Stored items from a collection

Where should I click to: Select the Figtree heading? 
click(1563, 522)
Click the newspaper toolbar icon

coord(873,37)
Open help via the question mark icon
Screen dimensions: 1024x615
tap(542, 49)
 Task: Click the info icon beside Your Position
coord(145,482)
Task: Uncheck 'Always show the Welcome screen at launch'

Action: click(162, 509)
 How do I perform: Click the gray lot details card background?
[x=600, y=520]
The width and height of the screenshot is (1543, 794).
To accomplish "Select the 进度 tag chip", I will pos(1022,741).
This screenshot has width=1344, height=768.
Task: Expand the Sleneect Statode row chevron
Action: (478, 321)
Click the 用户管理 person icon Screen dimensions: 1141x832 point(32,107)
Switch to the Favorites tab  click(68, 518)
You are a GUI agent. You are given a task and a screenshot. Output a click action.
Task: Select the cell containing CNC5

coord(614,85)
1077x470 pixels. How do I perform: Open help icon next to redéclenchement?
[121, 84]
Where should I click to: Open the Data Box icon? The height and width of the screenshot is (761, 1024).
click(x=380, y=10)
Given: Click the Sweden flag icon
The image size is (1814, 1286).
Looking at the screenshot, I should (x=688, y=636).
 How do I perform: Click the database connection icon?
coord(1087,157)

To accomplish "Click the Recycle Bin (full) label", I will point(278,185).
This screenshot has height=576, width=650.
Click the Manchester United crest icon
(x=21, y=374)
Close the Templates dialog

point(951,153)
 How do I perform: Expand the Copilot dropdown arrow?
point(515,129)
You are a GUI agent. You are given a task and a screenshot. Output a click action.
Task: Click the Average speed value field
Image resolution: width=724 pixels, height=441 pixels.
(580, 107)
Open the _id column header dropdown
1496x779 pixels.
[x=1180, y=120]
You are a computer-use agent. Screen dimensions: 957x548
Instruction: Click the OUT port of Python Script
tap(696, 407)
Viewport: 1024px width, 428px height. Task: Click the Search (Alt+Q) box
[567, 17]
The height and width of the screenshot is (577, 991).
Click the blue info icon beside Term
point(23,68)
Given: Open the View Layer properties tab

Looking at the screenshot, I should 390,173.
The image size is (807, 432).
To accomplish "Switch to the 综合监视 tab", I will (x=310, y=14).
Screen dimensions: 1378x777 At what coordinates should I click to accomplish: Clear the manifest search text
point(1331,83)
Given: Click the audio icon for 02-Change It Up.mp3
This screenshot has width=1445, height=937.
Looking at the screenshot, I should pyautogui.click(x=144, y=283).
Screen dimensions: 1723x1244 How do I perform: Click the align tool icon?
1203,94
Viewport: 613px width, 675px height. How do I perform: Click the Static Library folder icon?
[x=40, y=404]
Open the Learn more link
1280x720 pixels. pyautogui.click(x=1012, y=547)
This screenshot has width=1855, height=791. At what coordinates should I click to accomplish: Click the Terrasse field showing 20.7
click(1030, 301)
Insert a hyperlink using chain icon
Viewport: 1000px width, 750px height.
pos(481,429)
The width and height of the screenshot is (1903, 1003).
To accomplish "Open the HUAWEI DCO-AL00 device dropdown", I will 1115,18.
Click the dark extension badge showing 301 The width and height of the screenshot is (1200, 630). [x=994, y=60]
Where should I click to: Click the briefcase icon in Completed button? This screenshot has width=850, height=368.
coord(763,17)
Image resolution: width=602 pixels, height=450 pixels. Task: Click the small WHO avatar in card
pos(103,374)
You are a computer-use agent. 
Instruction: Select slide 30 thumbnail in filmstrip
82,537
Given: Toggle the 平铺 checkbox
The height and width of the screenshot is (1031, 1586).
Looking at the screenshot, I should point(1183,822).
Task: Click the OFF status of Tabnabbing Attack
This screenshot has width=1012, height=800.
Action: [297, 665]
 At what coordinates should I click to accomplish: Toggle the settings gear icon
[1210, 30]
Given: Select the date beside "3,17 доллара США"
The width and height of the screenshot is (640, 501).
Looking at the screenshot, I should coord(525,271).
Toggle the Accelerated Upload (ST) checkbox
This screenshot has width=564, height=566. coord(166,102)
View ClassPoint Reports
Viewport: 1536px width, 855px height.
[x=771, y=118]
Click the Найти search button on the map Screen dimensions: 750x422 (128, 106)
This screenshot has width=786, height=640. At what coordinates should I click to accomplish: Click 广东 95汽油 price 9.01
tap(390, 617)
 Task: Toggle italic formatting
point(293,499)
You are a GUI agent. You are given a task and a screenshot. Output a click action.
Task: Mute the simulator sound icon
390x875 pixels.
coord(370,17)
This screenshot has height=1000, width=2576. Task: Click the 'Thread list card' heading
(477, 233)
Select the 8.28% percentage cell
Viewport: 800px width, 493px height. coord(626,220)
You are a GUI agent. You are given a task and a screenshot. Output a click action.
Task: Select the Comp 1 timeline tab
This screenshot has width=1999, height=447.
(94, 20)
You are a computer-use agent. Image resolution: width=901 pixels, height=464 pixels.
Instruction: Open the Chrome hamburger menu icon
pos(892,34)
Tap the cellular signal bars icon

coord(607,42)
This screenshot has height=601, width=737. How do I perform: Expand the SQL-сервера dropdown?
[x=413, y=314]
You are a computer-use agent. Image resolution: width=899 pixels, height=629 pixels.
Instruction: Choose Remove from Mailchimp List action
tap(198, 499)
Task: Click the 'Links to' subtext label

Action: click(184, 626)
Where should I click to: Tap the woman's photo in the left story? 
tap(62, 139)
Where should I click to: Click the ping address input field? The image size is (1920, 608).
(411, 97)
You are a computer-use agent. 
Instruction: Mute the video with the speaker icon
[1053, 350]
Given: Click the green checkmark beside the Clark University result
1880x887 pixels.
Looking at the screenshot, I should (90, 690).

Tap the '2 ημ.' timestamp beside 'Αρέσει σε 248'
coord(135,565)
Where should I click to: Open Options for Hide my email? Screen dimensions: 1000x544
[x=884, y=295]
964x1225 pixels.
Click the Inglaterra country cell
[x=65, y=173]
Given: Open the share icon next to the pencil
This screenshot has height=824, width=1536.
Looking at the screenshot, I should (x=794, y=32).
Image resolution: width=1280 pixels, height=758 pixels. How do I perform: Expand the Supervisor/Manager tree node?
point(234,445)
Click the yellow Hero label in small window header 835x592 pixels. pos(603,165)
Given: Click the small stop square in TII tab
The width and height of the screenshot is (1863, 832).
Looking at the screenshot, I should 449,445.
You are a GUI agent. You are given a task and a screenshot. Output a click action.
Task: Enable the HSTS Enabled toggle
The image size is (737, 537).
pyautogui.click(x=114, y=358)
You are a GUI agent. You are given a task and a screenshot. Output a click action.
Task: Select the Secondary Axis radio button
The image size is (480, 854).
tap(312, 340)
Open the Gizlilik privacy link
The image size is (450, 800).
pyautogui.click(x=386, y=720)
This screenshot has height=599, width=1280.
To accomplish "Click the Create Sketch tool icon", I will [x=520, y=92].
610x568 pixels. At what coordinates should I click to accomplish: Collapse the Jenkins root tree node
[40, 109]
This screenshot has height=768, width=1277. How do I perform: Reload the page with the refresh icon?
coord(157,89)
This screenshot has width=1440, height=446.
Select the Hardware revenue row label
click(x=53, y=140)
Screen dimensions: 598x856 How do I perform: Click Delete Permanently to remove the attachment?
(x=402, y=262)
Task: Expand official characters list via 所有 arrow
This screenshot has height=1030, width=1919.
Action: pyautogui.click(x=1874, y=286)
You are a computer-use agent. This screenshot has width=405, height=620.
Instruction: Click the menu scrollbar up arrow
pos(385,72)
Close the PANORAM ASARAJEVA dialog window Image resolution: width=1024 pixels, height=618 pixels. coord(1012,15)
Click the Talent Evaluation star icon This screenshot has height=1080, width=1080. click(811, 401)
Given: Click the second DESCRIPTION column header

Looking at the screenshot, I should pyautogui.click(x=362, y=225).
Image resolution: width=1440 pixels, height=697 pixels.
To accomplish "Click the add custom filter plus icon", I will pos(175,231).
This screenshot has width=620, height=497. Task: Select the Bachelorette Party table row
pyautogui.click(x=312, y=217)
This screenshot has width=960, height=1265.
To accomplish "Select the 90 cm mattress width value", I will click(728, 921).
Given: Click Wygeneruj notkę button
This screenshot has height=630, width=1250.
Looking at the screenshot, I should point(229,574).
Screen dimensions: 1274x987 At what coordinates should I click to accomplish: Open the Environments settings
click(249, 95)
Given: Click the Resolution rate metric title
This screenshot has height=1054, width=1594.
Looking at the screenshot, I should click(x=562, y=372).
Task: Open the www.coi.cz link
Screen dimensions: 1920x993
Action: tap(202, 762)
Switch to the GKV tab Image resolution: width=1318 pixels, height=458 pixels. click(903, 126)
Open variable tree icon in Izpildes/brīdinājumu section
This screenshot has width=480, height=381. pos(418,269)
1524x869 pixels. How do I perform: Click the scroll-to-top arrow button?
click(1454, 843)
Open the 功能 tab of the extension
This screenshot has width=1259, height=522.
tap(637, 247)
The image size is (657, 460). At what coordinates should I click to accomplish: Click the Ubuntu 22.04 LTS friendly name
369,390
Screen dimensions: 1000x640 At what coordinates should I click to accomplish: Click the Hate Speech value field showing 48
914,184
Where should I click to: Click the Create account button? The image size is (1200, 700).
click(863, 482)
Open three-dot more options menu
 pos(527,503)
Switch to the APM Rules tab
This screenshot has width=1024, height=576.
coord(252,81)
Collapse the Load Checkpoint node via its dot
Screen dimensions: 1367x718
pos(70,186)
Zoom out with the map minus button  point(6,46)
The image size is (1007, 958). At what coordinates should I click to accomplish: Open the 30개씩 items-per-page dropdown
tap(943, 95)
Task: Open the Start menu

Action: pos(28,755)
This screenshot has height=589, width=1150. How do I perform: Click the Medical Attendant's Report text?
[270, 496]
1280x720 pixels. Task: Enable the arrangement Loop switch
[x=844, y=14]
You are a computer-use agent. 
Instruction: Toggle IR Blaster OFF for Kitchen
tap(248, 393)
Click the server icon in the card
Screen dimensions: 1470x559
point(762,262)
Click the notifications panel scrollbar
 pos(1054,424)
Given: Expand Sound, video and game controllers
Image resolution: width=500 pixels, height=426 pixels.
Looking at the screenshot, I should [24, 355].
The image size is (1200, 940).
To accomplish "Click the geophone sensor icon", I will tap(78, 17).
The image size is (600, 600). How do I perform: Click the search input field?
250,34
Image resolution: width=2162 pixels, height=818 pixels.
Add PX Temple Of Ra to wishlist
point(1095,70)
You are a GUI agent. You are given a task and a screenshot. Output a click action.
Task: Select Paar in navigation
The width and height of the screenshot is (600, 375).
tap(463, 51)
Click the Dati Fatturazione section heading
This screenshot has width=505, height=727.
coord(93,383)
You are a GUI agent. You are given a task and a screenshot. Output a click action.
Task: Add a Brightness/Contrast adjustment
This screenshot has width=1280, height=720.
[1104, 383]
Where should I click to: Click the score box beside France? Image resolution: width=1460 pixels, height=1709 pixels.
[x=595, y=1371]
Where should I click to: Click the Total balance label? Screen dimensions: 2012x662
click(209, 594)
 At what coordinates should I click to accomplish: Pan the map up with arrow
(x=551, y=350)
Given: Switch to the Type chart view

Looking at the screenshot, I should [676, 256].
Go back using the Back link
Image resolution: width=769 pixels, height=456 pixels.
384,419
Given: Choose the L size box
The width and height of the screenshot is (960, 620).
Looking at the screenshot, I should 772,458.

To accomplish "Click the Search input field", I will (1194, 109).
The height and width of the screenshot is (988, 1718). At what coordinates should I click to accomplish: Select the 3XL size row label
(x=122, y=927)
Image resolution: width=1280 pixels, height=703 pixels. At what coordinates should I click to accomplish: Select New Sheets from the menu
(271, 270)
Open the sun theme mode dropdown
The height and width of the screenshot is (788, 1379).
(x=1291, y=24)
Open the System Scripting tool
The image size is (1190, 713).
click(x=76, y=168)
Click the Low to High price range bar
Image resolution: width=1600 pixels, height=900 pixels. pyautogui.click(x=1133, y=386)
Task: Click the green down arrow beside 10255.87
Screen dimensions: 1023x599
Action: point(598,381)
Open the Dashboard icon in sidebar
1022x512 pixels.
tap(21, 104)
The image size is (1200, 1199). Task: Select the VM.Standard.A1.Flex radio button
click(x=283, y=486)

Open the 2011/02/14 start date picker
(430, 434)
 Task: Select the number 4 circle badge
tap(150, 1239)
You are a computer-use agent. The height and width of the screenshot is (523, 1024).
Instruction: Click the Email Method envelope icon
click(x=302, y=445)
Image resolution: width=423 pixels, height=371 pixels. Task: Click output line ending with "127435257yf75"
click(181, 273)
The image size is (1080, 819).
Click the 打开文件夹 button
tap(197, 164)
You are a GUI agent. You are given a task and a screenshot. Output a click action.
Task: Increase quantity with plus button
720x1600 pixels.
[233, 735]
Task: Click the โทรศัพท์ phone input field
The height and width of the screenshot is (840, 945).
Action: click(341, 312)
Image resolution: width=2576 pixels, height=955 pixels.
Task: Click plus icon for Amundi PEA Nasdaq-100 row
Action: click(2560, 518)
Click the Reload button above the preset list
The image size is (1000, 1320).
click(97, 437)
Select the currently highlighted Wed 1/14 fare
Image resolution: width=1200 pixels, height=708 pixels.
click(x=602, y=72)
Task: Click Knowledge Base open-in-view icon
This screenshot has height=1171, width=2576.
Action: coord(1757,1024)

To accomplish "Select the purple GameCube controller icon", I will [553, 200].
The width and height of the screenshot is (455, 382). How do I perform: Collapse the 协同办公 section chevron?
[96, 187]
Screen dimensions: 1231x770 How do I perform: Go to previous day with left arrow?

**Work to be completed:** Beginning at the first line of the data above, retype each line until you reach the line containing "Given: Click the Sweden flag icon", and include that one too. Add nothing else.

**Result of this task:**
Where should I click to: Select the Figtree heading? 
click(1563, 522)
Click the newspaper toolbar icon

coord(873,37)
Open help via the question mark icon
Screen dimensions: 1024x615
tap(542, 49)
 Task: Click the info icon beside Your Position
coord(145,482)
Task: Uncheck 'Always show the Welcome screen at launch'

Action: click(162, 509)
 How do I perform: Click the gray lot details card background?
[x=600, y=520]
The width and height of the screenshot is (1543, 794).
To accomplish "Select the 进度 tag chip", I will pos(1022,741).
This screenshot has width=1344, height=768.
Task: Expand the Sleneect Statode row chevron
Action: (478, 321)
Click the 用户管理 person icon Screen dimensions: 1141x832 point(32,107)
Switch to the Favorites tab  click(68, 518)
You are a GUI agent. You are given a task and a screenshot. Output a click action.
Task: Select the cell containing CNC5

coord(614,85)
1077x470 pixels. How do I perform: Open help icon next to redéclenchement?
[121, 84]
Where should I click to: Open the Data Box icon? The height and width of the screenshot is (761, 1024).
click(x=380, y=10)
Given: Click the Sweden flag icon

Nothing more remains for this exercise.